Trastuzumab Study Results: Half as Long Just as Good

This British study comprised over 4,000 women (median age, 56 yr) who were followed for more than five years. Patients were randomized to receive the originator trastuzumab for either six or 12 months, in addition to usual standard of care. The researchers found that the disease-free survival was 89.8% in the 12-month group compared with 89.4% for the 6-month group. However, the latter showed significantly fewer toxic effects of cancer therapy.

The wholesale acquisition cost for trastuzumab approaches $6,400 per month ($76,700 per 12-mo course). This may lower patients’ out-of-pocket costs, depending on how quickly they reach their cost-sharing maximums. Typically, women taking trastuzumab will be subject to a fixed copay (e.g., $300 per treatment) or a co-insurance (e.g., 20% or $1,280 per month) for this medication alone. Yet, even with the treatment duration being halved, some patients may reach their out-of-pocket maximums. This is the result of office visits, other medications to be taken, and other care related to the toxic side effects of chemotherapy.

Half the Duration but not Half the Costs

For payers and health systems, cost savings will be substantial, but not halved. Most of the costs will be incurred with the first 4 months of weekly therapy. After 12 to 18 weeks, treatments are stretched out to infusions every 3 weeks for the remainder of the regimen. For a 100-kg woman who would receive a total of 5,400 mg of trastuzumab over 52 weeks, this could be reduced to 3,666 mg over 26 weeks (–32%).

The real benefit, should these study results pass scrutiny of peer review and inclusion in practice guidelines, will be in the lower frequency of toxic adverse effects.
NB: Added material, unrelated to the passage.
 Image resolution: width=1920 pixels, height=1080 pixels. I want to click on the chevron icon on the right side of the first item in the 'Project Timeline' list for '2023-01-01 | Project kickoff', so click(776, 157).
According to its prescribing information, trastuzumab is associated with “left ventricular cardiac dysfunction, arrhythmias, hypertension, disabling 197 cardiac failure, cardiomyopathy, and cardiac death.” This can occur during therapy (causing discontinuation) or in the years after treatment is completed.

We hope that the good news represented by these study results for patients does not dissuade other manufacturers from seeking biosimilar trastuzumab approval.

Pfizer Receives FDA Rejection on Trastuzumab, Next up Is Amgen/Allergan

When Pfizer announced that it received a complete response letter from the Food and Drug Administration (FDA), the wait for an available biosimilar to Herceptin® just got longer. According to the manufacturer, the FDA specified that the reasons for the rejection of PF-05280014 were not related to clinical questions. The rejection was not associated with manufacturing plant problems, which have tripped up biosimilar manufacturers, including Pfizer, in the past. Instead, the FDA cited the need for additional data related to “technical issues.”

The next potential team up at bat for a trastuzumab biosimilar approval is Amgen and Allergan. A decision on their biosimilar should be rendered before the end of the second quarter. To date, only Mylan/Biocon have obtained approval on this oncologic product (Ogivri™). However, the launch has been delayed by their signing an agreement with Roche, the maker of the reference product. Teva/Celltrion had received a rejection from FDA relating to manufacturing issues in early April, setting back their own marketing timetable.

Even if Pfizer did receive approval at this time, Roche had sued the company in November 2017 for patent infringement. Pfizer had elected to launch at risk with Inflectra®, despite looming legal battles with Janssen over Remicade®, so an immediate launch of their trastuzumab biosimilar could not be ruled out.

Like the situation with pegfilgrastim, gaining competition for trastuzumab is proving frustrating for payers. Obviously, it will occur, but the latest news does not alleviate payers concerns over price increases in the oncology area.